Stored items:
*** Block opens ***
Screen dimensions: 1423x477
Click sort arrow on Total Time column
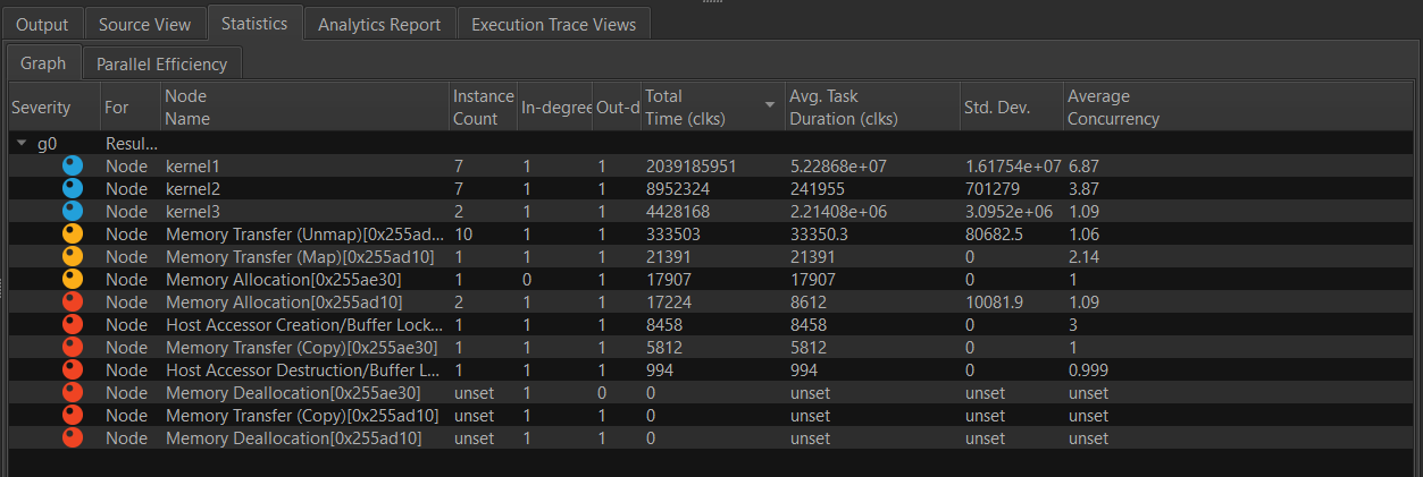pos(769,105)
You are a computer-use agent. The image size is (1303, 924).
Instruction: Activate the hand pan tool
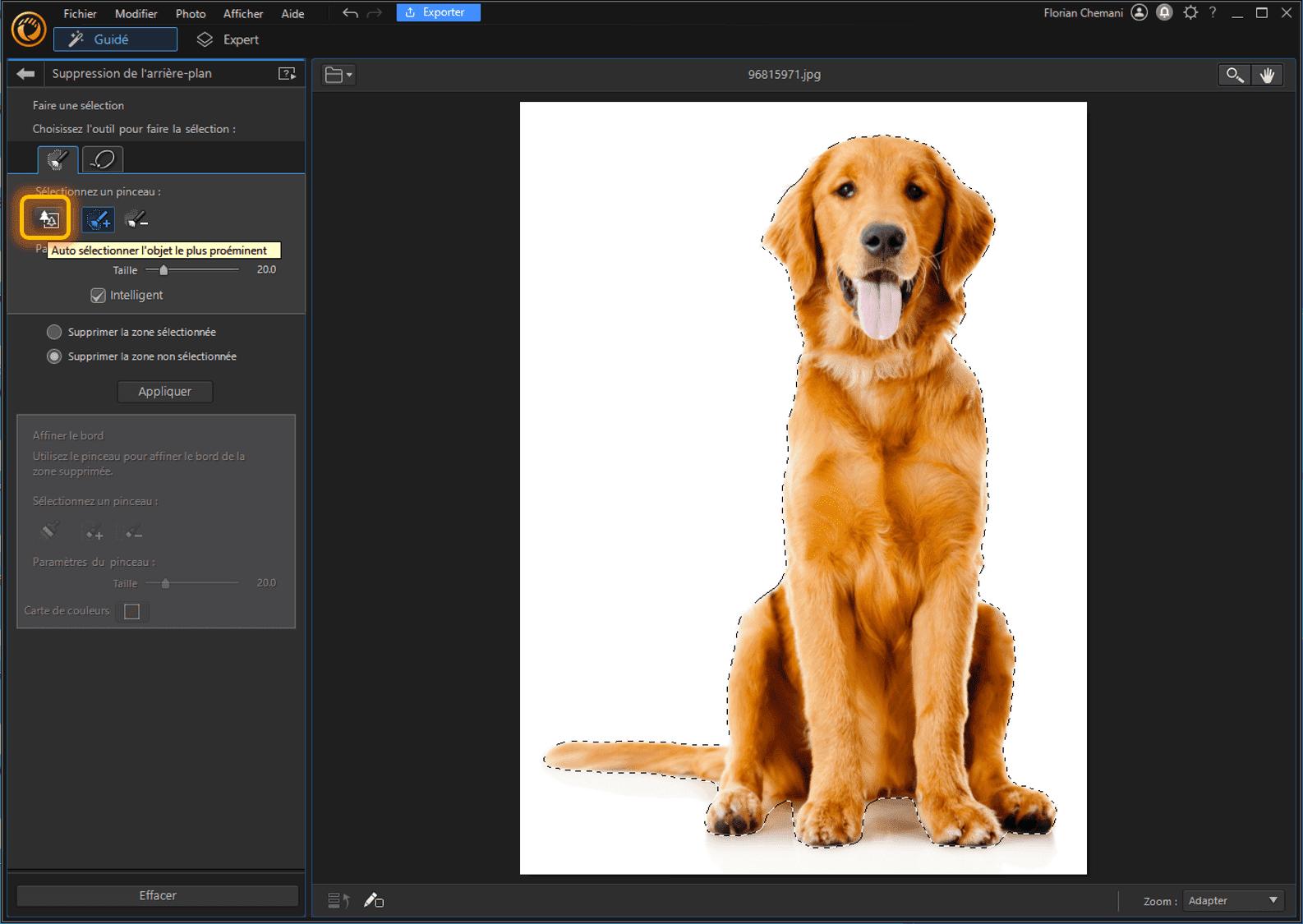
*** Block closes ***
• [Work task] Every line of the data should be transcribed exactly. Omit the images.

• [Answer section]
Screen dimensions: 1423x477
Click sort arrow on Total Time column
pos(769,105)
You are a computer-use agent. The image size is (1303, 924).
Instruction: Activate the hand pan tool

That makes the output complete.